__GIVEN DATA__:

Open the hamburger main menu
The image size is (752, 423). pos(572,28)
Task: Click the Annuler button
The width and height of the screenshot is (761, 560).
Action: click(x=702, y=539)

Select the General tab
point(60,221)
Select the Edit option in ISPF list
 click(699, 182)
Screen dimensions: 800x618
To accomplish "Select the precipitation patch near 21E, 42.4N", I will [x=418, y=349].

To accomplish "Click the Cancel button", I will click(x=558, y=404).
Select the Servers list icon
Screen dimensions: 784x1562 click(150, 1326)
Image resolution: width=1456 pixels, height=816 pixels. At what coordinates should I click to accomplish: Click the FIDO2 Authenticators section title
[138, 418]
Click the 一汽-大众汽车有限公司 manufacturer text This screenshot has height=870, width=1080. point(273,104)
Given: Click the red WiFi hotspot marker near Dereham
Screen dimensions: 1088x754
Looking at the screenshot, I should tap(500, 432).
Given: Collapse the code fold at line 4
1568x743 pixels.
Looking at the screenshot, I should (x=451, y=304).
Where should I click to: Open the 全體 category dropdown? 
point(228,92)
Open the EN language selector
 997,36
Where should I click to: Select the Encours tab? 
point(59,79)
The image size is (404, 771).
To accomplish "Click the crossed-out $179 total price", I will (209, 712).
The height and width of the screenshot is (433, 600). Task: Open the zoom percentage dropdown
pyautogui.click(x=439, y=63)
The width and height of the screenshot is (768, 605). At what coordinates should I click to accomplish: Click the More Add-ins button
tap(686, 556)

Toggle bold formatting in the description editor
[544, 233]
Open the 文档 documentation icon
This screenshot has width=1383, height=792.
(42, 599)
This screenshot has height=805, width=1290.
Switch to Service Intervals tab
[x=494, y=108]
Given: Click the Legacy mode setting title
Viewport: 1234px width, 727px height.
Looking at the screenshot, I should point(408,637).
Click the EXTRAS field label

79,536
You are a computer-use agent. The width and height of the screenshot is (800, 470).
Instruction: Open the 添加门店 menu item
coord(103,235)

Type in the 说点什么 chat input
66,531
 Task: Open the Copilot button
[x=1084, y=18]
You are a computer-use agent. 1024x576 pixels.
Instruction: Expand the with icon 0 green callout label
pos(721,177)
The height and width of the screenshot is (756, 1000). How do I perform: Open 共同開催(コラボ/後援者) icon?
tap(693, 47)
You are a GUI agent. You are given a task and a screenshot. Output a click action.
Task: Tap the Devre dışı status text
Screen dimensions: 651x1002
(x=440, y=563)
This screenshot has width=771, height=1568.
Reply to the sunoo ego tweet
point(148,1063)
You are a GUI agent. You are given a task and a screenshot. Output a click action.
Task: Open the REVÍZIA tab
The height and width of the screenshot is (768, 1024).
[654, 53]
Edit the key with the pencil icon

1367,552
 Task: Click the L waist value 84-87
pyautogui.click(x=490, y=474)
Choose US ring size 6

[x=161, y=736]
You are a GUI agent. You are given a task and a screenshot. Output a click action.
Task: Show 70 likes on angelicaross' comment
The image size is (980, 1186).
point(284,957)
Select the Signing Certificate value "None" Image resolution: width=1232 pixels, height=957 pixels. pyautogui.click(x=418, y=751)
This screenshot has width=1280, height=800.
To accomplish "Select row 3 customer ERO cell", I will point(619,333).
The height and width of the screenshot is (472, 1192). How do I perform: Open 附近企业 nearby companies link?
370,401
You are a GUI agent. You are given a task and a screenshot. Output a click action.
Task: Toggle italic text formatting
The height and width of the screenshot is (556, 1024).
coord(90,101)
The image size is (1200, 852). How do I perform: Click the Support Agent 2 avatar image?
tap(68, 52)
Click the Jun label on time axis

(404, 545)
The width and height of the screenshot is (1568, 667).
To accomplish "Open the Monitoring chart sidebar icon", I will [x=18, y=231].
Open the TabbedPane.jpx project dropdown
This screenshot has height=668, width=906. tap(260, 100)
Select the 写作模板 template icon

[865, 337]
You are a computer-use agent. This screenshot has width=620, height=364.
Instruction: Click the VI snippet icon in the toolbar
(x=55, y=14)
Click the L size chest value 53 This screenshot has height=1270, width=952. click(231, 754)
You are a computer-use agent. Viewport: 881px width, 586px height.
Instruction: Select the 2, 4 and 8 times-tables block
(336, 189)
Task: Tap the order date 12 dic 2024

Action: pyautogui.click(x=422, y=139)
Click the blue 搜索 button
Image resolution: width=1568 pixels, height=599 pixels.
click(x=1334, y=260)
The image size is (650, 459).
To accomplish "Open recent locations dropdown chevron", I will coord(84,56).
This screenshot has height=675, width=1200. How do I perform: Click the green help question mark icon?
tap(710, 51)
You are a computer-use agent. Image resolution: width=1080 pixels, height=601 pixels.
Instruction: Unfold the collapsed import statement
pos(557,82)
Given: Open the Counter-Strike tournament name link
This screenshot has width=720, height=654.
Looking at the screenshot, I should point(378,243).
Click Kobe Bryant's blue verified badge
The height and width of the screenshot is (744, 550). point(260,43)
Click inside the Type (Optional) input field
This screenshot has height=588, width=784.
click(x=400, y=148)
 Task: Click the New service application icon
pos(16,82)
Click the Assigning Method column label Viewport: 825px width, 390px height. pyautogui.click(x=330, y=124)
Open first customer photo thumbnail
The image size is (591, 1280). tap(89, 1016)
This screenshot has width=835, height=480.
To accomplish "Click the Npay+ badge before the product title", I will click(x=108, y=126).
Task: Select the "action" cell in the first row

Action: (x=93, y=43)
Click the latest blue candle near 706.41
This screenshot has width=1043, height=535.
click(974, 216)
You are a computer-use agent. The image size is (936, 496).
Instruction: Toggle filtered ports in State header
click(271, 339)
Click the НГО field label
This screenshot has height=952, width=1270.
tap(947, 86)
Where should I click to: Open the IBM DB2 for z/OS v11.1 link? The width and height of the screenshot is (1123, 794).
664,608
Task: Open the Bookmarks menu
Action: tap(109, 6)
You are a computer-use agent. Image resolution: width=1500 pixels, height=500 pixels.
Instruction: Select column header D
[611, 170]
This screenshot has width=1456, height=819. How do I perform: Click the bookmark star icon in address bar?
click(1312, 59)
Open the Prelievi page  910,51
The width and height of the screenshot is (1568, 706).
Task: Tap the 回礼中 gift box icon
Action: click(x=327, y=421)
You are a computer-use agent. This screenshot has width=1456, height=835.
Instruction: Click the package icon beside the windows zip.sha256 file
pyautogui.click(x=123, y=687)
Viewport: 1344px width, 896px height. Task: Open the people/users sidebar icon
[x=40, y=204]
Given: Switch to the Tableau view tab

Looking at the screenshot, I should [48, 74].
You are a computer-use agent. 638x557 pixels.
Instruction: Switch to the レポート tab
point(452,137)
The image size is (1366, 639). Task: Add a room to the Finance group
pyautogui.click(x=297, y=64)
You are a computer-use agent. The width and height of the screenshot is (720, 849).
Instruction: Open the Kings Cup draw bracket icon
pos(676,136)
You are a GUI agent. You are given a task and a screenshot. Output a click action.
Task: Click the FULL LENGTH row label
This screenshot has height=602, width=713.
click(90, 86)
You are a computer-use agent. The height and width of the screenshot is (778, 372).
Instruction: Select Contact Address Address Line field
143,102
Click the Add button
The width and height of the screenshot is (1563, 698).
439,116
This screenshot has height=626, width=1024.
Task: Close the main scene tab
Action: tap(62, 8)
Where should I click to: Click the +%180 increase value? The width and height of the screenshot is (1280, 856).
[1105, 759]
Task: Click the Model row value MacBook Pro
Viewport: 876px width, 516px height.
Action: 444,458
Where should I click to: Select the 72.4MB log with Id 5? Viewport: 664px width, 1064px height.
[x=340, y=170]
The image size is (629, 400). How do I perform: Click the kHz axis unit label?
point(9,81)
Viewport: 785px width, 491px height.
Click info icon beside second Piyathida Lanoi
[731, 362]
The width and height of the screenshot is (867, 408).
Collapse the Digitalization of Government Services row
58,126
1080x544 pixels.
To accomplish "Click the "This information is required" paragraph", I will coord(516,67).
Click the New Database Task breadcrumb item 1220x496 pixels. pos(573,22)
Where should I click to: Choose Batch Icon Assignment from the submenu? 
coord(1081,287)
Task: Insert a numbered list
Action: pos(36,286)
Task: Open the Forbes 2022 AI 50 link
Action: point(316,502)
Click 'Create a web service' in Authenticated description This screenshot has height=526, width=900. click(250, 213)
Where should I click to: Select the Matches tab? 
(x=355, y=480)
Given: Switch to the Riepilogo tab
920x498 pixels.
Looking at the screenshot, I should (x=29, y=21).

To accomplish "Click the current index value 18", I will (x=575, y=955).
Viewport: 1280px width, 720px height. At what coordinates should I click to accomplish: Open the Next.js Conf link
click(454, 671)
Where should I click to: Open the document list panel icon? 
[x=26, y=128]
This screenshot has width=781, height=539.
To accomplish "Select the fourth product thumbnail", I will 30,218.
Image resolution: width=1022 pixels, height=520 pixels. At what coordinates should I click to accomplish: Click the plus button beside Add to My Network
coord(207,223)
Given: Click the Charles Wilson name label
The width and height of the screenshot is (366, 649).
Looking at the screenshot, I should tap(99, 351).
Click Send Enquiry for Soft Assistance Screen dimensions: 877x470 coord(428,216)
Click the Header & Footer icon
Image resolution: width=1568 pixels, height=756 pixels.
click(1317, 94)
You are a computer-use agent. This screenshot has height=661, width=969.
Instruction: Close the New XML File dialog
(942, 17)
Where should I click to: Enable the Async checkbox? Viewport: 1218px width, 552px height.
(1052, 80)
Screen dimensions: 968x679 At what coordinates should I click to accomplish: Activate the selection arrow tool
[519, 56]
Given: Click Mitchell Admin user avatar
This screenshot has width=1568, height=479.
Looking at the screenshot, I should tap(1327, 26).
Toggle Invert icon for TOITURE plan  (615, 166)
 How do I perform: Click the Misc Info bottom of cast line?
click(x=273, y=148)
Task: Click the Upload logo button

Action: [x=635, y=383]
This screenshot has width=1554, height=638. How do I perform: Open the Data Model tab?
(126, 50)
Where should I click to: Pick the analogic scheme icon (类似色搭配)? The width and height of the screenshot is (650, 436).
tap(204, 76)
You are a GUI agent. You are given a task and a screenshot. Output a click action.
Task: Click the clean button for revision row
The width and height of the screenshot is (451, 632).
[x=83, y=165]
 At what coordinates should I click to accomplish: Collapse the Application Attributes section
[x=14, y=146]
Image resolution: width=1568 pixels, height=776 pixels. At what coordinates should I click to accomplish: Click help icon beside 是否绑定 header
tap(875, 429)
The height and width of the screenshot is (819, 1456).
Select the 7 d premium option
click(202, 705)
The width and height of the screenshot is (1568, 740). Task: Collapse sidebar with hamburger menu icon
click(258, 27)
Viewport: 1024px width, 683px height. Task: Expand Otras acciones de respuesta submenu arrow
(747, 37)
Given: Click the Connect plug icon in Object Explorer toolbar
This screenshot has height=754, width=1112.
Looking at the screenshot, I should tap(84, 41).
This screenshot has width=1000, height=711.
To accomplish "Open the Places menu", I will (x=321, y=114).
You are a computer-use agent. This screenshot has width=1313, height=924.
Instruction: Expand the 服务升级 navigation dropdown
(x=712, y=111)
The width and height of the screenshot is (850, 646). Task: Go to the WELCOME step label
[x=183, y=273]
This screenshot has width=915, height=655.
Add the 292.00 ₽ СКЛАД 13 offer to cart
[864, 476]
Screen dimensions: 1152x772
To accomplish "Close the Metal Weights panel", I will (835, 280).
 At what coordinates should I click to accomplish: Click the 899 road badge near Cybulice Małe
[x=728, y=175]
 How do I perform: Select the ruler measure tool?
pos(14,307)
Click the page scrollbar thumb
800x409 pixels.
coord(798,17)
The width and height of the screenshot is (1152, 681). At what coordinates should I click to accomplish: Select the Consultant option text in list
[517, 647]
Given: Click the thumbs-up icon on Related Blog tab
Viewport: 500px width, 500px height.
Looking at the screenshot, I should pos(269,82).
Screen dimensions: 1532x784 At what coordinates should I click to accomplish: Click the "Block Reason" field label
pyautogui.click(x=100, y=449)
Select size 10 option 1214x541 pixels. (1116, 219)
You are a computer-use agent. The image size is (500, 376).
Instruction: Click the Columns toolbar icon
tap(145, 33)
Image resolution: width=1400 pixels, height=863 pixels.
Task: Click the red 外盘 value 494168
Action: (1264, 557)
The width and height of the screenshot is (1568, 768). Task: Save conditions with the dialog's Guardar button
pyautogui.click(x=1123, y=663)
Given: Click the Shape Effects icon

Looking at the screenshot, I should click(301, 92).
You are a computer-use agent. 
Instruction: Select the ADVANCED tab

__WORK ORDER__:
Set aside each line above that includes the string "product" and report it.

__ANSWER__:
To accomplish "Click the Npay+ badge before the product title", I will click(x=108, y=126).
To accomplish "Select the fourth product thumbnail", I will 30,218.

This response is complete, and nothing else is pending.